— Short problem a —
According to the excerpt on planetary gear reduction mechanisms, what two problems result from constantly running the hydraulic pump?

[START Excerpt provided]

With respect to such problems, the distance between the supporting shafts can be reduced by using a planetary gear mechanism as the reduction mechanism.

As a reduction mechanism using a planetary gear mechanism, there is known a two-speed gear transmission including an input shaft integrally formed with a sun gear, a main shaft to which a carrier is connected, a planetary gear mechanism, a first clutch which sets a high speed by being switched from an off-state to an on-state, a second clutch which is provided at an outer side of the first clutch and sets a low speed by being switched from an off-state to an on-state, and a first hydraulic piston and a second hydraulic piston which on-off control the first and second clutches (JP04-117950U).

SUMMARY OF THE INVENTION

A planetary gear mechanism as disclosed in the above prior art switches a gear position by engaging and disengaging a clutch to change a combination of input and output shafts, a sun gear, a carrier and a ring gear.

However, a hydraulic pressure is necessary to engage and disengage the clutch. A hydraulic pump needs to be driven as a hydraulic pressure supply source in an EV. The hydraulic pump needs to be constantly actuated to maintain a pressure when the clutch is engaged. This leads to problems such as higher power consumption and a reduction in energy efficiency.

[END Excerpt provided]
[START Extracted records]

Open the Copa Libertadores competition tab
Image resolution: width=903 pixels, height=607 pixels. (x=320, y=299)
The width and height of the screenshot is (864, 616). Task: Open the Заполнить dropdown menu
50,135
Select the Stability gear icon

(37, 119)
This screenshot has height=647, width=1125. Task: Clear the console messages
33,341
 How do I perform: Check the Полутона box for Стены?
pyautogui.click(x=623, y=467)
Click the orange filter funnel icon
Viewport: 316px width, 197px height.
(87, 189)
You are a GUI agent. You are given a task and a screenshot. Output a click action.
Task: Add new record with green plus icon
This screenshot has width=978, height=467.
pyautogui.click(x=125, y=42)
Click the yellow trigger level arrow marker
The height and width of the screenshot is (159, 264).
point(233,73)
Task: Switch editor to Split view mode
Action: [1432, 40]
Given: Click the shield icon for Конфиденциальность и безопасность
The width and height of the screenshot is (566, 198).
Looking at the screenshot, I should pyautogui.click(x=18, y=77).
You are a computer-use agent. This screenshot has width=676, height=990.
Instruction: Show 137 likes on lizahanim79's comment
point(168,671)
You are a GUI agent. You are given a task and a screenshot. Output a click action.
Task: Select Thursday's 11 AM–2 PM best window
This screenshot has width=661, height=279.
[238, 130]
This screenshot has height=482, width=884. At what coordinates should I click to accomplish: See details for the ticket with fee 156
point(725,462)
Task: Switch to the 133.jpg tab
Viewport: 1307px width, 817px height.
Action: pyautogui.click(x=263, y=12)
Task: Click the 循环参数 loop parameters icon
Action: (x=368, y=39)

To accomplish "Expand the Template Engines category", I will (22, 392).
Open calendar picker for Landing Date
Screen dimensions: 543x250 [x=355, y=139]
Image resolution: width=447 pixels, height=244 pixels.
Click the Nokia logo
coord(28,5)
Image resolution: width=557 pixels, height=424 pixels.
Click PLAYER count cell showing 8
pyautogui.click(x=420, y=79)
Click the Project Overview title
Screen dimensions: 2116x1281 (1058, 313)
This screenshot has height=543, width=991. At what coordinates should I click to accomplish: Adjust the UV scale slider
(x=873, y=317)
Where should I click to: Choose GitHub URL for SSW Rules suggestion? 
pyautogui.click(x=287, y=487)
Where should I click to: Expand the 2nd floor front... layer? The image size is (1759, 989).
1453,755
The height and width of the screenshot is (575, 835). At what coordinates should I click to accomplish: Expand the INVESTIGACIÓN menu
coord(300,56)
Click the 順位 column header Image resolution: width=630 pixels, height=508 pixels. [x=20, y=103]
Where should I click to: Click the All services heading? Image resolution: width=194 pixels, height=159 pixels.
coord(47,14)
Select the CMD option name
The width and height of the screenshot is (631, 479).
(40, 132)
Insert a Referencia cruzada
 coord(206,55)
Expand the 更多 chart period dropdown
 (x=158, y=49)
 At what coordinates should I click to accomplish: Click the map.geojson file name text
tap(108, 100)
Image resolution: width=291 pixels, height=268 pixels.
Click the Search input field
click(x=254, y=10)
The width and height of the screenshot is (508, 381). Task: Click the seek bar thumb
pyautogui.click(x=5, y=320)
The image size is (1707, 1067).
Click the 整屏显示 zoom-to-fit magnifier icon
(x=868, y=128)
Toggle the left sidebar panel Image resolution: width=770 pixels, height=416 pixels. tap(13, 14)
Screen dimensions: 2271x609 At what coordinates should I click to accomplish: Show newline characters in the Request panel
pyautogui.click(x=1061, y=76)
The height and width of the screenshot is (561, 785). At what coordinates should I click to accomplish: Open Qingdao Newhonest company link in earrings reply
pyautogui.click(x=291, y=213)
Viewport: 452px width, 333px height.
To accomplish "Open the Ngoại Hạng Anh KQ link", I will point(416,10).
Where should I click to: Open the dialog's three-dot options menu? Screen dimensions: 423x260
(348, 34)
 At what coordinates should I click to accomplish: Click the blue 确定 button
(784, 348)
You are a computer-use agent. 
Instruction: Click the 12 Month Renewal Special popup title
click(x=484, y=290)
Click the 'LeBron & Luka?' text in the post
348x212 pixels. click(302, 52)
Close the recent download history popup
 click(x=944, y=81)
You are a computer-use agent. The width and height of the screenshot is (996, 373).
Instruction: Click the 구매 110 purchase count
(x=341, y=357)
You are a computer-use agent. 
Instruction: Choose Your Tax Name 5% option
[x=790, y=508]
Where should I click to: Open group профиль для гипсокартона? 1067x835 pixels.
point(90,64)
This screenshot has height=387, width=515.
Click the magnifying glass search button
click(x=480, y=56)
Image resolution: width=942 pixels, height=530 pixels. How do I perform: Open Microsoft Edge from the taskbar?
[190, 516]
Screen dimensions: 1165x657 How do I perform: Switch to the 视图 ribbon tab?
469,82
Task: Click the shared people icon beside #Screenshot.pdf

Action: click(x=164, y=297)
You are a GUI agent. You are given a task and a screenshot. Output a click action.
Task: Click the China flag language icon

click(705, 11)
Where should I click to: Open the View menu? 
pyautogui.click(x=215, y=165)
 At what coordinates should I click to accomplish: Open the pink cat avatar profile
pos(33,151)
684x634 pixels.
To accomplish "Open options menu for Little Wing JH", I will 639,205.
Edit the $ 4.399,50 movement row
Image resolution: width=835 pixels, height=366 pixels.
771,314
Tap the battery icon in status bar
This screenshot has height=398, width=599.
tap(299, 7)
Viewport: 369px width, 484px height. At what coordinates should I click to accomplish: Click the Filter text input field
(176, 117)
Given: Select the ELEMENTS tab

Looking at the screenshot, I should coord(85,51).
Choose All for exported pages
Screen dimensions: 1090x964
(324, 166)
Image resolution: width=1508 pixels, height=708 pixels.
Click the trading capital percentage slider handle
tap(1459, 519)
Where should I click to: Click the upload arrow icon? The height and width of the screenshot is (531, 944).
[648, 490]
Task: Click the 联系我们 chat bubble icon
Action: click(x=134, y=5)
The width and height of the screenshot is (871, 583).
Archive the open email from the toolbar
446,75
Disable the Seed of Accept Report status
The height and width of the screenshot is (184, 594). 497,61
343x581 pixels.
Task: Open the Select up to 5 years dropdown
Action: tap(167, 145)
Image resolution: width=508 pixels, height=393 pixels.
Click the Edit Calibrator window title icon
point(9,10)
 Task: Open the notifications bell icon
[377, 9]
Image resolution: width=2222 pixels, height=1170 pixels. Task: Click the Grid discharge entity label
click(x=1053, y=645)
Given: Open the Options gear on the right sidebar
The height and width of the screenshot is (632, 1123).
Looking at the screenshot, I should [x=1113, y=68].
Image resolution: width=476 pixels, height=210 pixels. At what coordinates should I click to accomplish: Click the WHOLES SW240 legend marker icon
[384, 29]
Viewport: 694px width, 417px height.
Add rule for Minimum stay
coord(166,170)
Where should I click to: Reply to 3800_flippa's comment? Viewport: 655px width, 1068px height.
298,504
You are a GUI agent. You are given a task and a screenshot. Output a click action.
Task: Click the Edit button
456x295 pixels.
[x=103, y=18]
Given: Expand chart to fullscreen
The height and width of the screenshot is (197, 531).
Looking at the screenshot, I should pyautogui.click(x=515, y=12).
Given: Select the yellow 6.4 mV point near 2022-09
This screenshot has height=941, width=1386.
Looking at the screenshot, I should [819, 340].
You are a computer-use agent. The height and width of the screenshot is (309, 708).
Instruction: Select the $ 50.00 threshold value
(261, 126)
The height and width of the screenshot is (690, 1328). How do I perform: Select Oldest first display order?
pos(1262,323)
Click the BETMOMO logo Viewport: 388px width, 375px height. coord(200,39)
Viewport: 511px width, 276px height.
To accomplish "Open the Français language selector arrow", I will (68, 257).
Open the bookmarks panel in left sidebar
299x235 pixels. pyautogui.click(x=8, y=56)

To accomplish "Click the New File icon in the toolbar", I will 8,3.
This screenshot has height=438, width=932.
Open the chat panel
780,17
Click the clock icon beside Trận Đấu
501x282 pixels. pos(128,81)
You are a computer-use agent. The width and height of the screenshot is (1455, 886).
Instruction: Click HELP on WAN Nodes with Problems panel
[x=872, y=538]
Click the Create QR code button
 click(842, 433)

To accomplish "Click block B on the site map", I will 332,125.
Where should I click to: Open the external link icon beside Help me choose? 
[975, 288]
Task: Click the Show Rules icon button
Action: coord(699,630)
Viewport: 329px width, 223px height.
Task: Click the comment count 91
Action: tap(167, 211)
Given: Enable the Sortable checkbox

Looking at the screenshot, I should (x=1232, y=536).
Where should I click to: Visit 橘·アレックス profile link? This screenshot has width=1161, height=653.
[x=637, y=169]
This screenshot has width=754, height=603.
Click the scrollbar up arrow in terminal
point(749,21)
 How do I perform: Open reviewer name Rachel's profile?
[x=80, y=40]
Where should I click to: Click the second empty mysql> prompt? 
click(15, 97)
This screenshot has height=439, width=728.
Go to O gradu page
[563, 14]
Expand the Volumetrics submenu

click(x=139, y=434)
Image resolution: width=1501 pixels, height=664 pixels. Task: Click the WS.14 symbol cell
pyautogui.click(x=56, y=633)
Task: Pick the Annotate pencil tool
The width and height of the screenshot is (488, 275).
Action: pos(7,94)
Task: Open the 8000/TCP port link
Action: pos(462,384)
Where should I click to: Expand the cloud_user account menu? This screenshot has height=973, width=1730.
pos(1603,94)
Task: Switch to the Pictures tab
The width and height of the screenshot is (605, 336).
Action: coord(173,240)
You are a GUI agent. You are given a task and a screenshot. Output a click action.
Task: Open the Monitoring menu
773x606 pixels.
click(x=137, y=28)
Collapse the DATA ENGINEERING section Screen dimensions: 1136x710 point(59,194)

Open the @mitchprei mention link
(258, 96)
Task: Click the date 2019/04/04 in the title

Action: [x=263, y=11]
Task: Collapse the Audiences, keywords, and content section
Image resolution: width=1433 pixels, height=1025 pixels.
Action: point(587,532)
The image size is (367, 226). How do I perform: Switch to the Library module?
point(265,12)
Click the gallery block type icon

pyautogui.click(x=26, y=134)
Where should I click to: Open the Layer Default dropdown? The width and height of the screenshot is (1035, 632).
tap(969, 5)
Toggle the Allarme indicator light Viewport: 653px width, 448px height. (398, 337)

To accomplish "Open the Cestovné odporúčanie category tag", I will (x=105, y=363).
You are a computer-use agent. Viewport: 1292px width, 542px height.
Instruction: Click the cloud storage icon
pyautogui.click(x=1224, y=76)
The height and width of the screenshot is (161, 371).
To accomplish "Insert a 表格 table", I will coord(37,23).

[END Extracted records]

— Short problem b —
Gather every line of the rows above that contains the string "Viewport", matching case exactly.

— Output a —
Higher power consumption and reduced energy efficiency.

— Output b —
Viewport: 316px width, 197px height.
Viewport: 1307px width, 817px height.
Viewport: 452px width, 333px height.
Viewport: 369px width, 484px height. At what coordinates should I click to accomplish: Click the Filter text input field
Viewport: 694px width, 417px height.
Where should I click to: Reply to 3800_flippa's comment? Viewport: 655px width, 1068px height.
Click the BETMOMO logo Viewport: 388px width, 375px height. coord(200,39)
Viewport: 511px width, 276px height.
Viewport: 329px width, 223px height.
Toggle the Allarme indicator light Viewport: 653px width, 448px height. (398, 337)
You are a computer-use agent. Viewport: 1292px width, 542px height.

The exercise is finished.